Not because he would disagree with the sentiment, but because he was recently diagnosed with ADHD and would quite rightly point out that ‘paying attention’ has never been his most reliable administrative gift. He would find that very funny. He would probably interrupt me halfway through reading this to say so, disappear into what seemed like an unrelated anecdote, and then, ten minutes later, land exactly where he meant to.
So I should be clear: I do not mean attention in the dull, managerial sense. I do not mean tidy inboxes, colour-coded calendars, or the kind of sterile concentration modern life mistakes for virtue. I mean the willingness to stay open to the world. To let other people’s lives register as real. To treat what is happening beyond the boundaries of your own comfort not as a faint background hum, but as material and morally relevant.
That is what my dad taught me.
The car
I think I was about ten or eleven when politics stopped sounding like something remote, and began to feel alive. At the time I was a competitive swimmer, which meant long drives to training in the late afternoon: school uniform still on, kit bag on the back seat, the car smelling faintly of chlorine and damp towel. The journeys were about forty minutes, which is a very long time when you are a child and, as it turns out, a strangely formative amount of time when you are with the right person.
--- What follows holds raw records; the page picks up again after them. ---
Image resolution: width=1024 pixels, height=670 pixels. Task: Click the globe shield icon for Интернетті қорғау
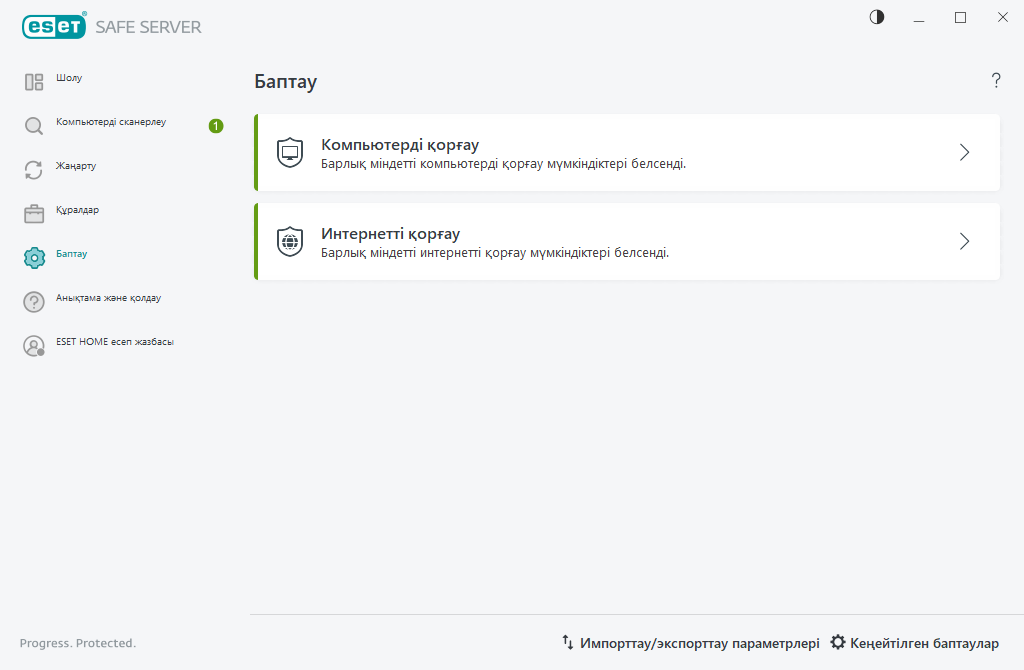tap(290, 241)
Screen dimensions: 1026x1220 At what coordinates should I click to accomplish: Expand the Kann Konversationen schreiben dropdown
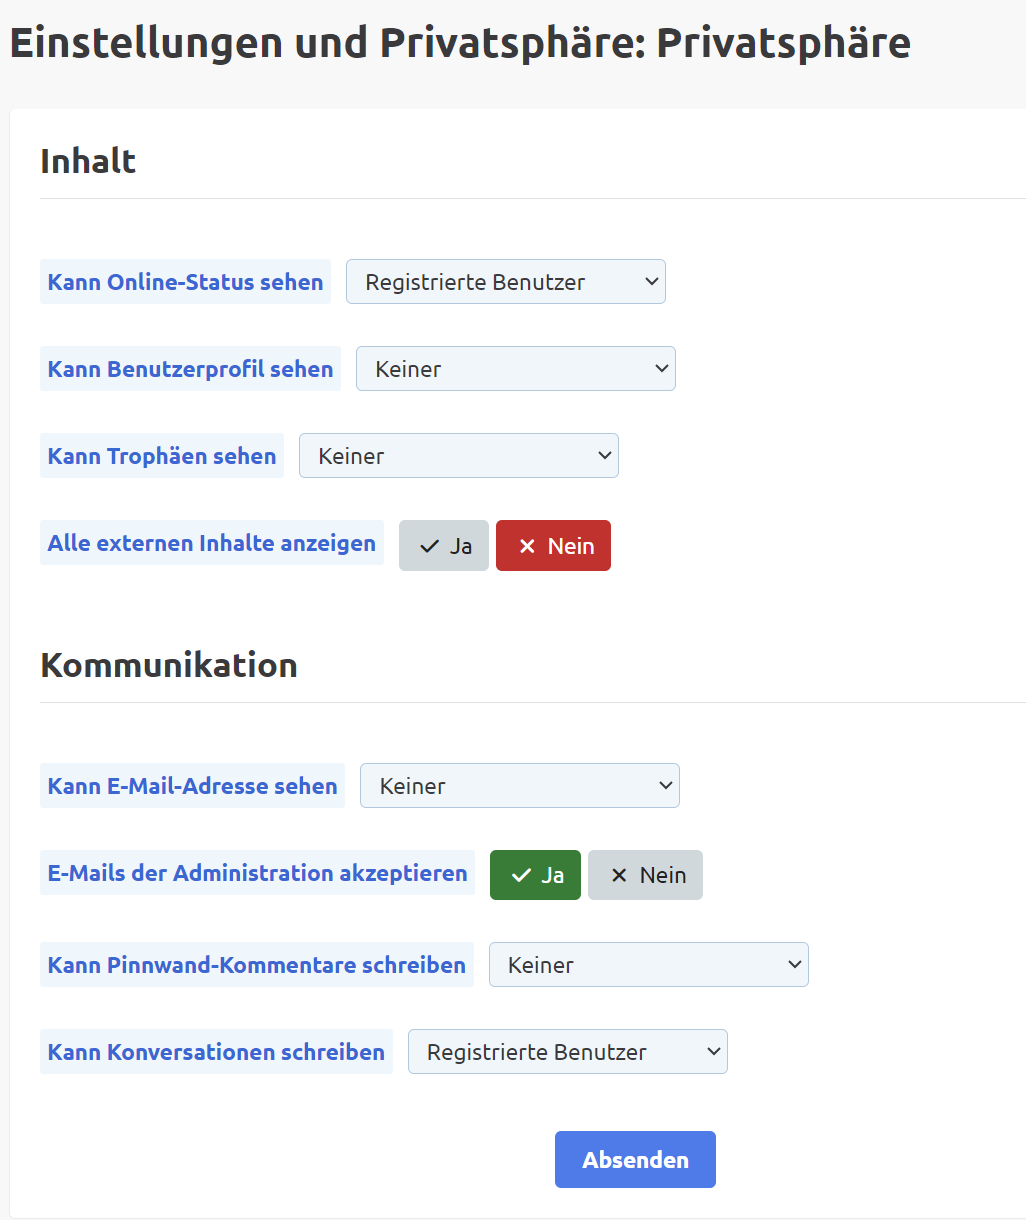pyautogui.click(x=567, y=1052)
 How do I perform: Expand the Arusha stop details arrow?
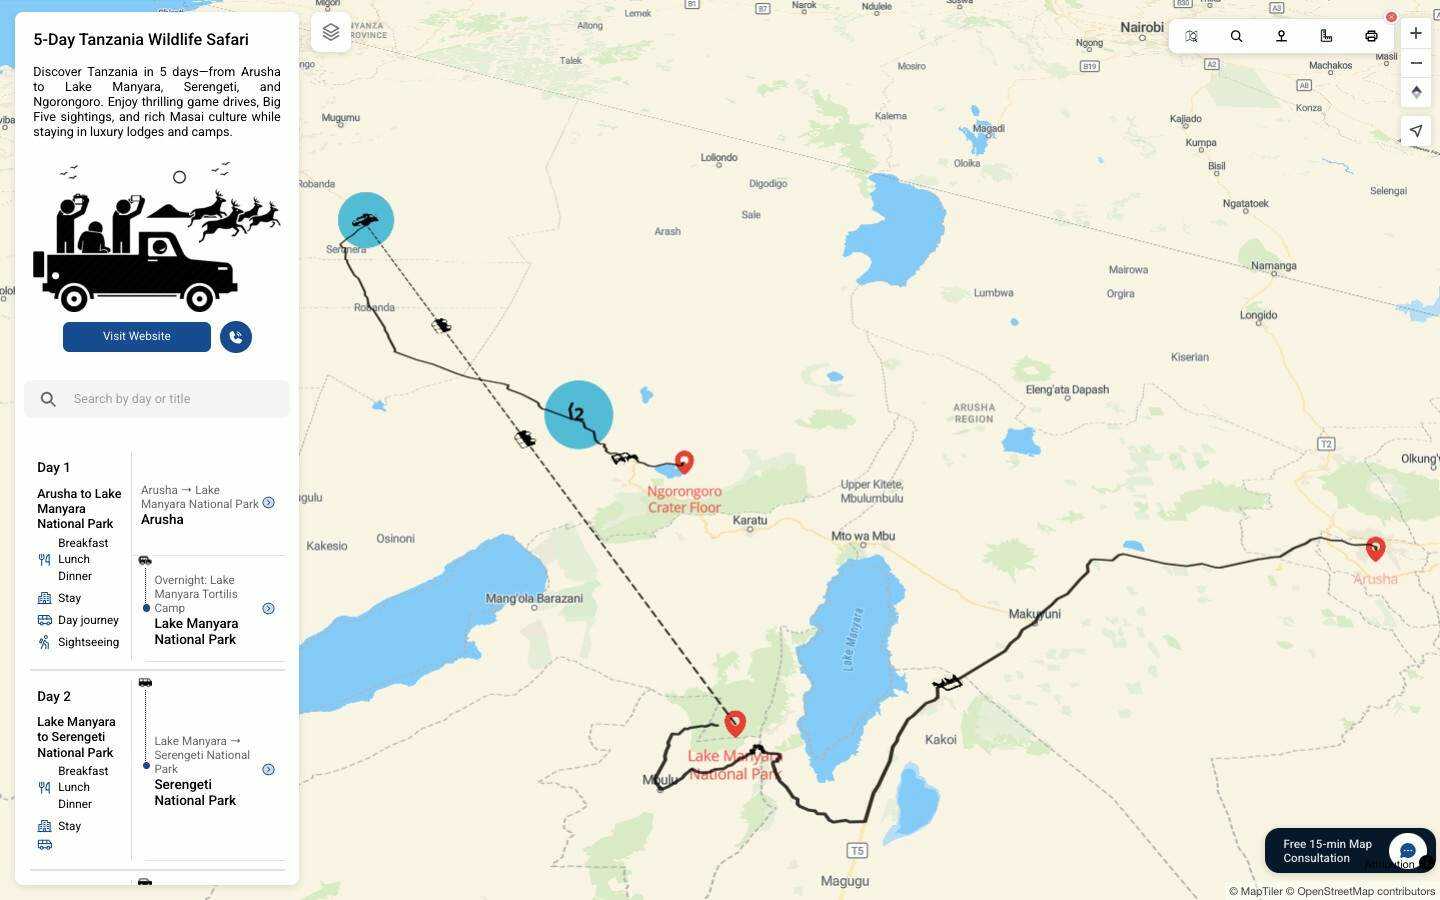[x=268, y=503]
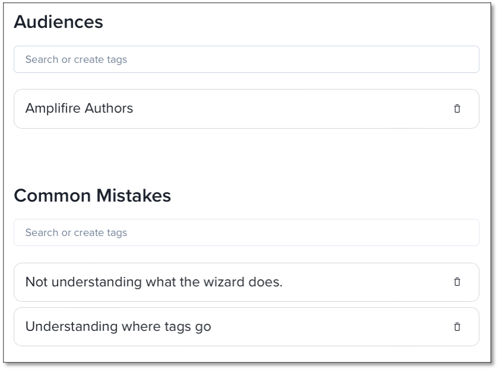Click the Audiences search or create tags field
The width and height of the screenshot is (499, 370).
click(246, 59)
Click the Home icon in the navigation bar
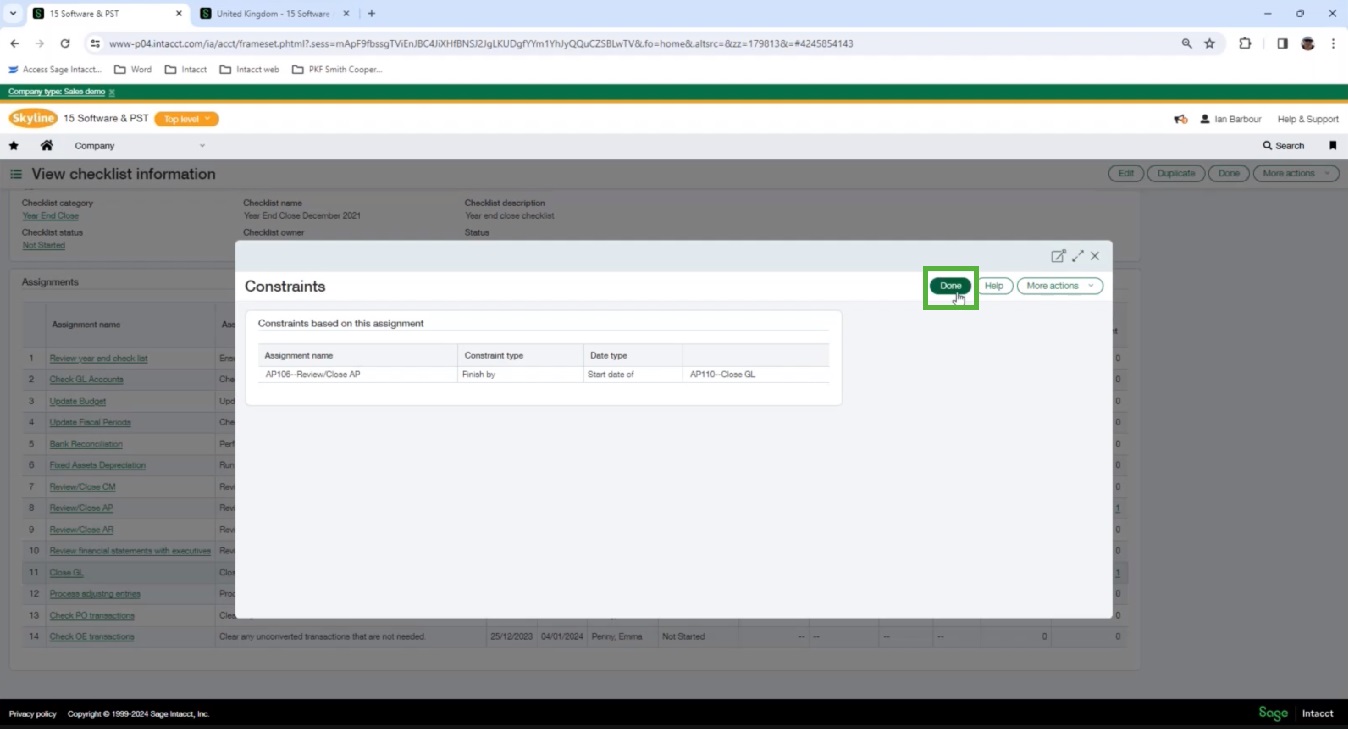The image size is (1348, 729). (x=46, y=145)
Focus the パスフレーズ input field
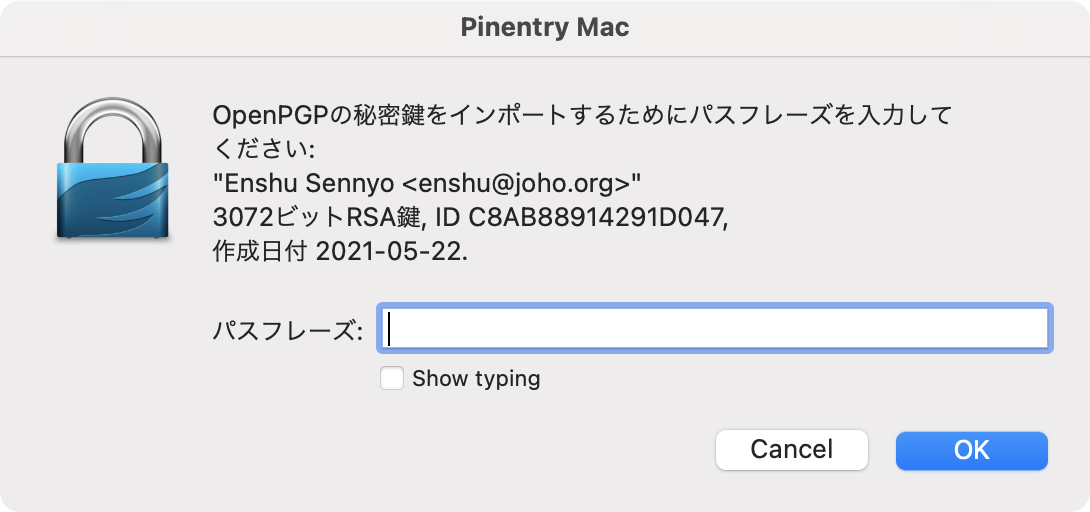This screenshot has width=1090, height=512. pos(714,328)
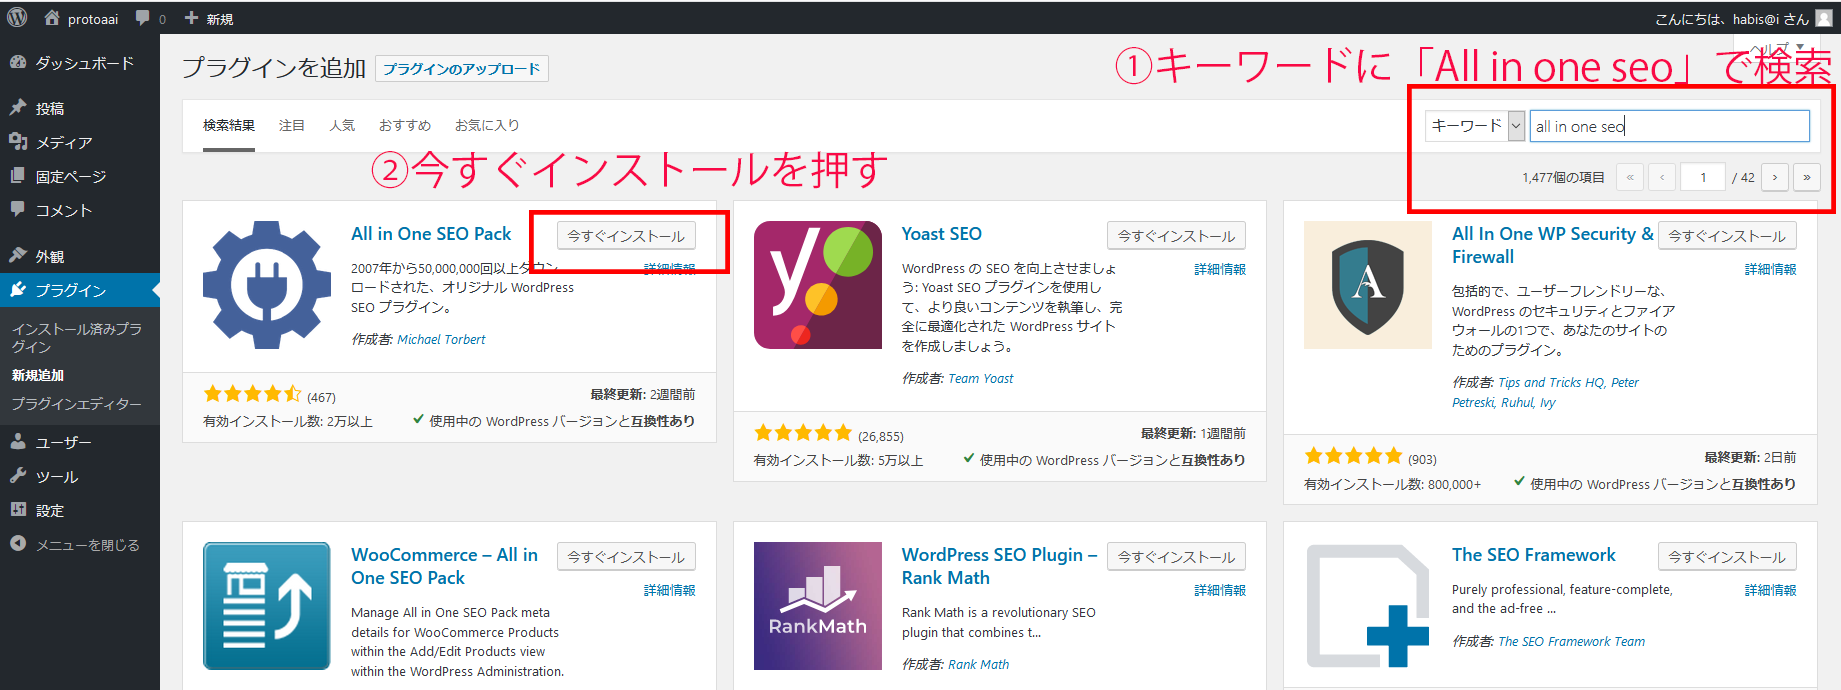The image size is (1841, 690).
Task: Switch to the 人気 popular tab
Action: click(342, 126)
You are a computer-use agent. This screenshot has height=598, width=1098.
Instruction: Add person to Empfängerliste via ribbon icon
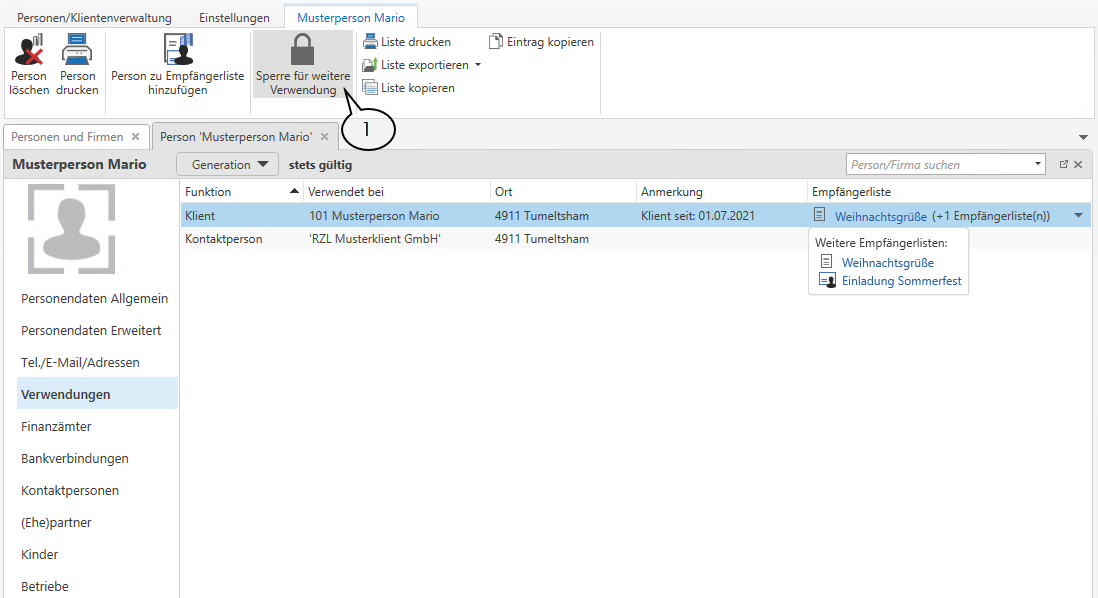click(177, 49)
My dad always had BBC Radio 4 on. For a while we became mildly obsessed with Eddie Mair’s five o’clock show.
This does not sound, on paper, like ideal material for a ten year old girl. Radio 4 has a special effect on children, which is that it makes sound itself feel beige. Maybe brown. Corduroy-sounding. It should have been impossibly boring. But my dad has always had a gift for making almost anything feel vivid. He can extract drama from a local council dispute. He can make tax policy sound like the opening chapter of a political thriller. Most importantly, he has never spoken to children as though they are too small for the world. He speaks as if things matter, and assumes you are capable of understanding why.
The Arab Spring was unfolding. Libya. Gaddafi. Uprisings. State violence. Men on the radio speaking in those grave, clipped tones that make history sound both immediate and impossibly far away. I do not remember the chronology with any confidence now. I remember the shape of it more than the detail. I remember being fascinated, not frightened exactly, but awed. It had the force of a story, except the stakes were real and people were actually dying.
And I remember my dad talking about it in a way that made it impossible to file under adult business. He did not sanitise it or patronise me. He did not give me the impression that politics was just a television genre others liked to argue about. He made it feel human and close.
I think, underneath that, I was learning something else too, though I would not have had the language for it then. I was beginning to understand what privilege really means. Not in the flattened, defensive way the word gets thrown around now, but in its simplest sense: the luck of where you are born. The luck of safety. The luck of encountering political violence as news rather than as the organising fact of your life.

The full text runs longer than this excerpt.